(Screenshot grounding data)
☆ ☆ ☆ ☆

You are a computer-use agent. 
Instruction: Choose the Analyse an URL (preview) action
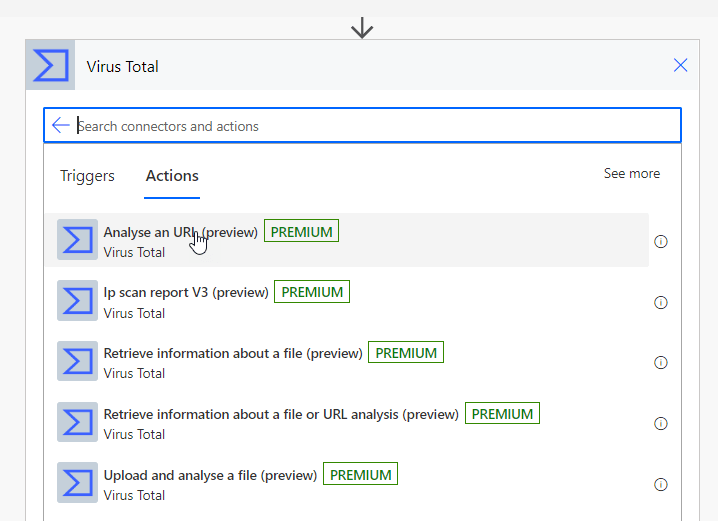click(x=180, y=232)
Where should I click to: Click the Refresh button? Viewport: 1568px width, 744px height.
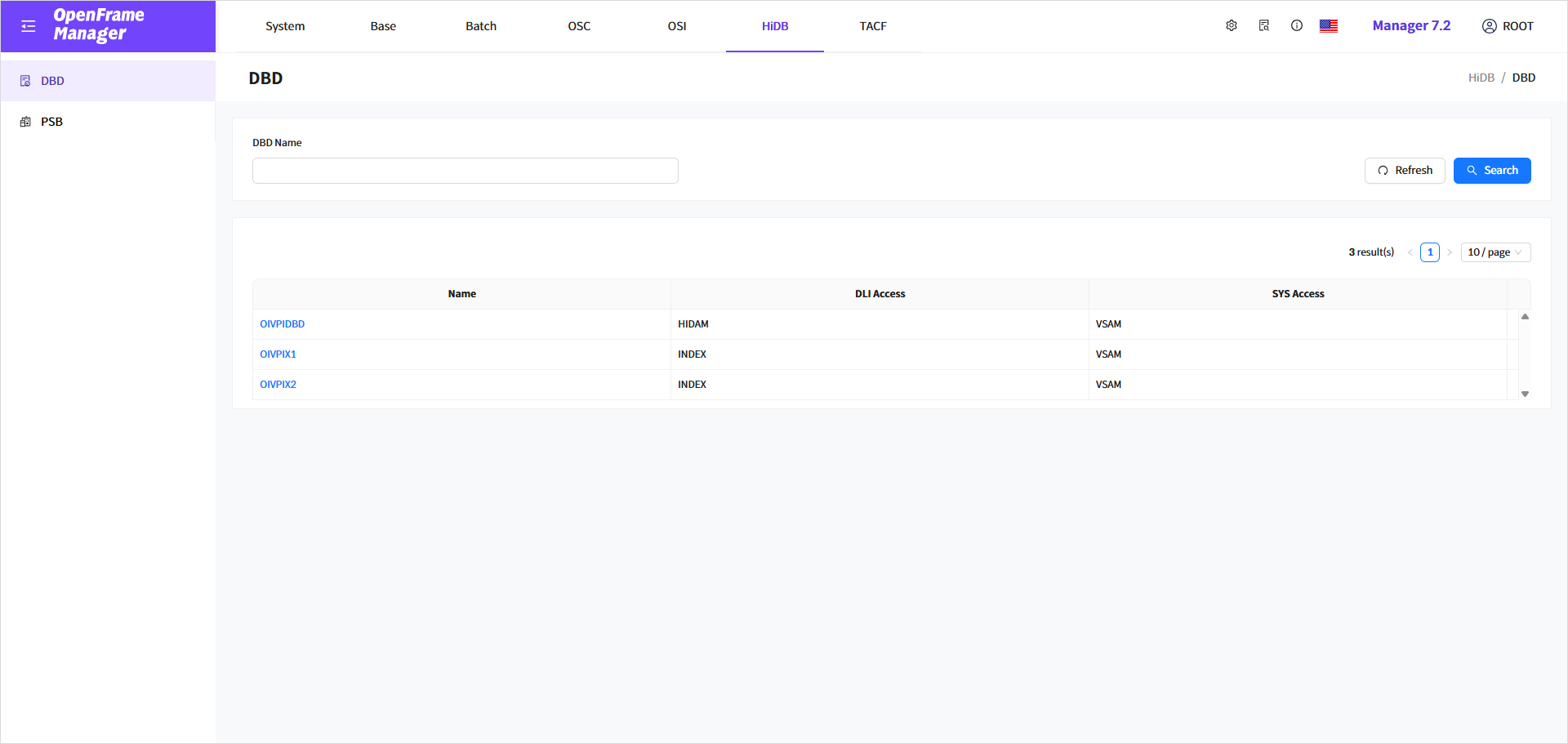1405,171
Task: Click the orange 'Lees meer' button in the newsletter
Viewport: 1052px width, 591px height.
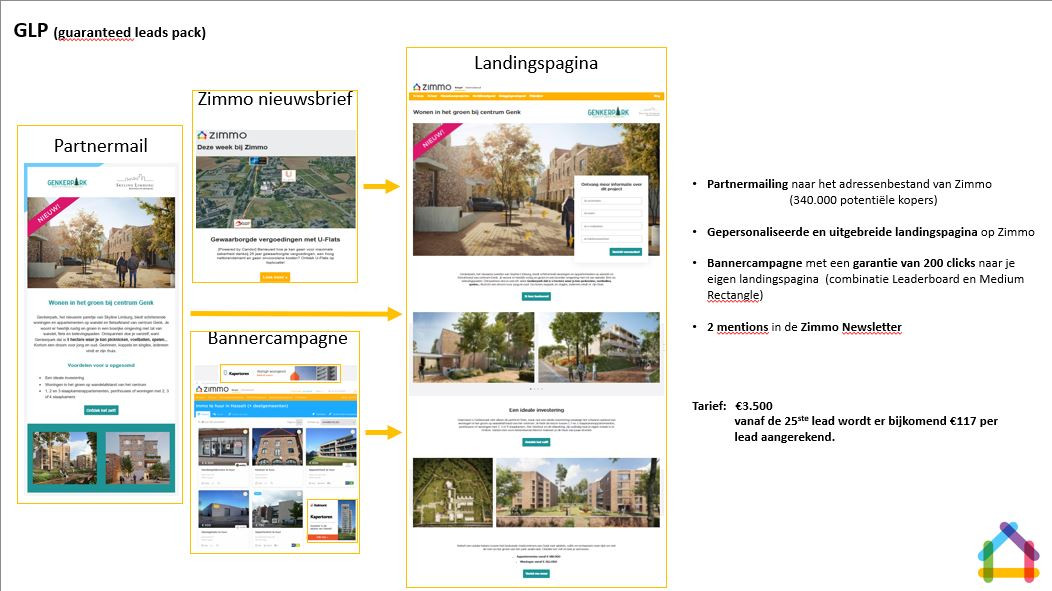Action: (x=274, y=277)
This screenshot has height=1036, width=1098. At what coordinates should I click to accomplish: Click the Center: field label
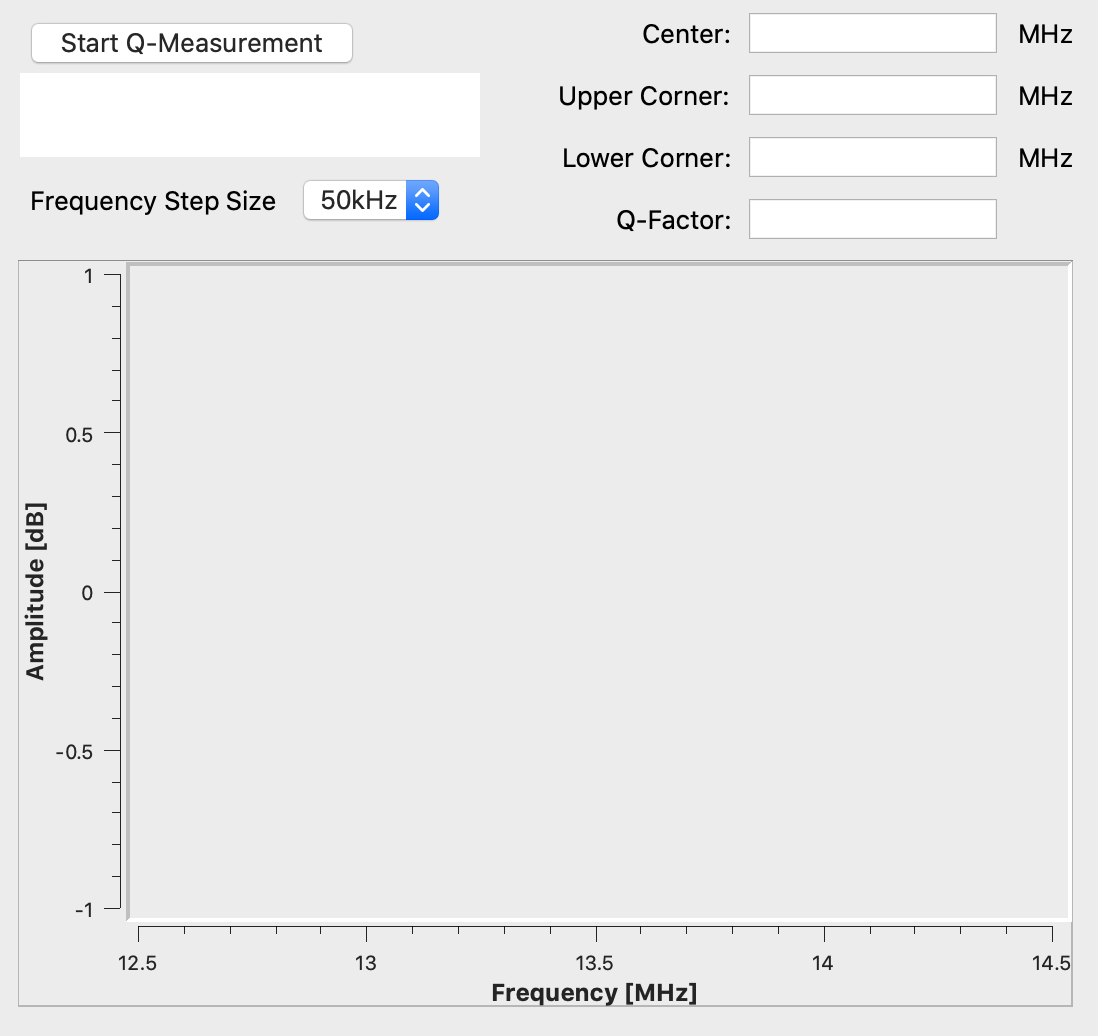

☆ ☆ ☆ ☆

**INSTRUCTIONS FOR THE TASK**
Reproduce every record in full. Leave out the images.

**YOUR RESPONSE**
You are a computer-use agent. 
Instruction: Choose the Analyse an URL (preview) action
click(x=180, y=232)
Where should I click to: Click the Refresh button? Viewport: 1568px width, 744px height.
1405,171
Task: Click the orange 'Lees meer' button in the newsletter
Viewport: 1052px width, 591px height.
Action: (x=274, y=277)
This screenshot has height=1036, width=1098. At what coordinates should I click to accomplish: Click the Center: field label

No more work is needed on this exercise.